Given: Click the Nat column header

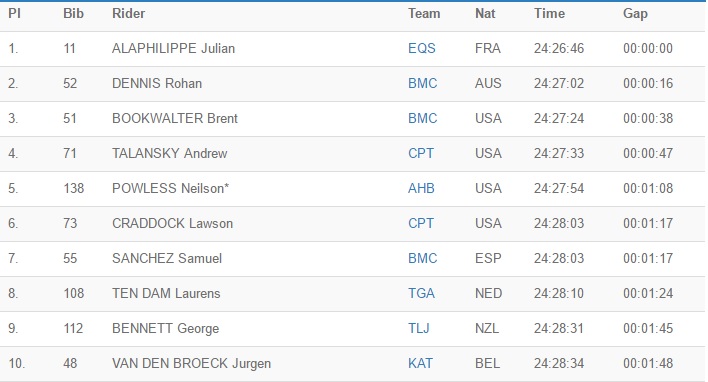Looking at the screenshot, I should point(485,14).
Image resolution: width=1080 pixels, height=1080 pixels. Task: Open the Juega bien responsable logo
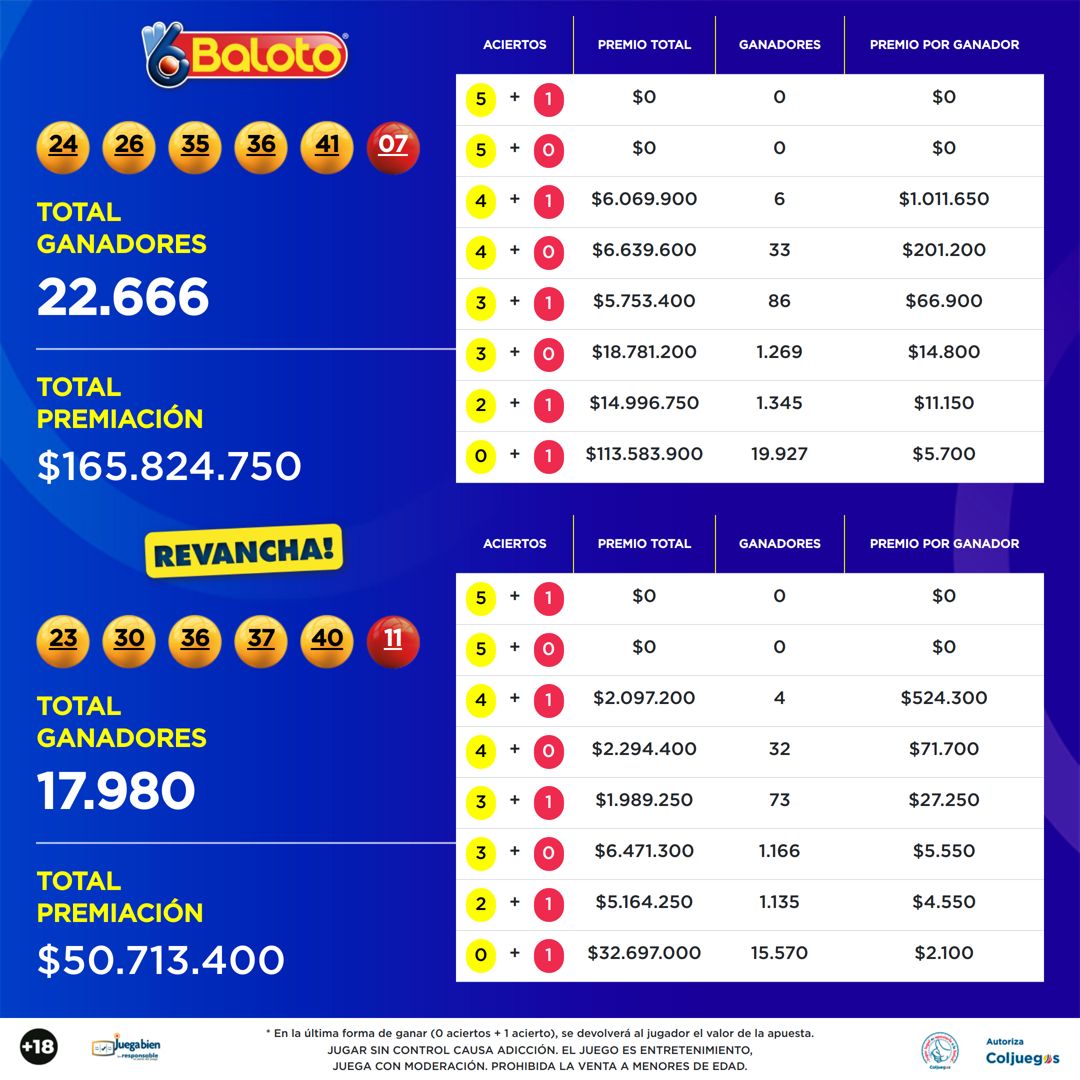[127, 1047]
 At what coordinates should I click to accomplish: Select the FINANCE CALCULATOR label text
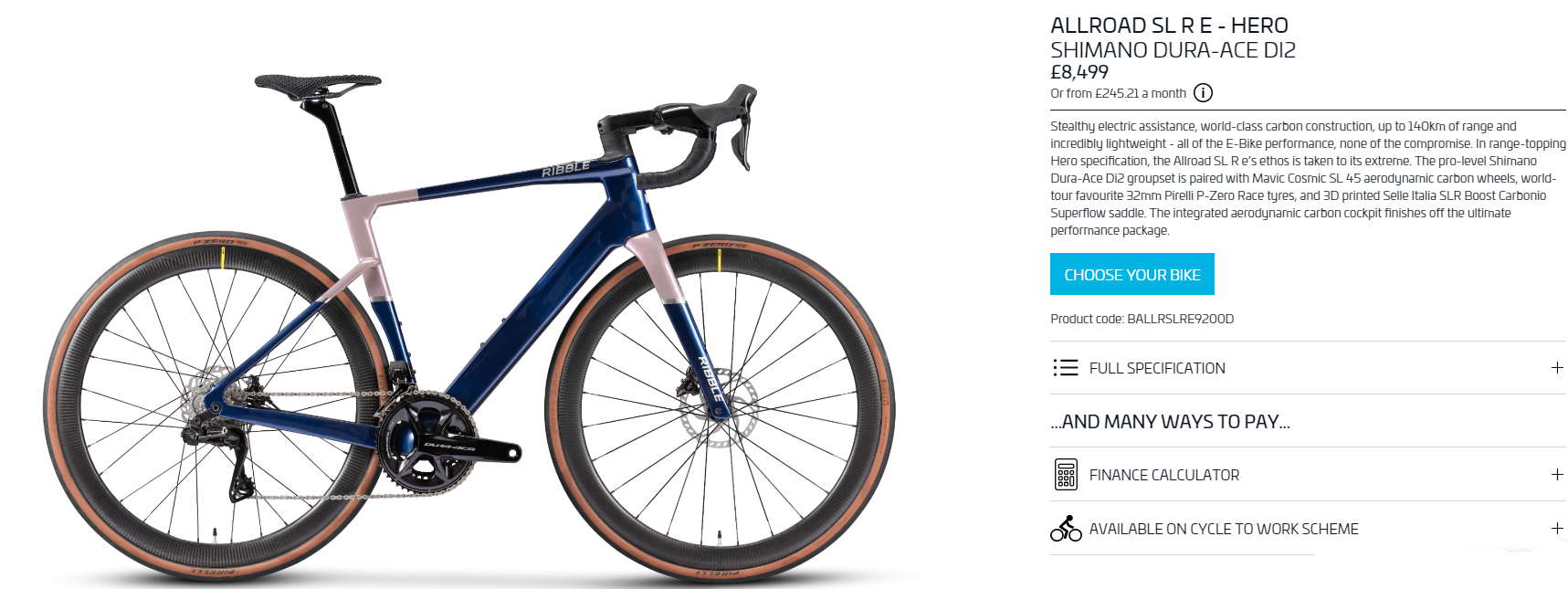[1164, 475]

- Task description -
Return all of the lines above without alteration, minus the pictures.

- Response area -
Given: Click the Nat column header

Looking at the screenshot, I should point(485,14).
Image resolution: width=1080 pixels, height=1080 pixels. Task: Open the Juega bien responsable logo
[127, 1047]
 At what coordinates should I click to accomplish: Select the FINANCE CALCULATOR label text
[1164, 475]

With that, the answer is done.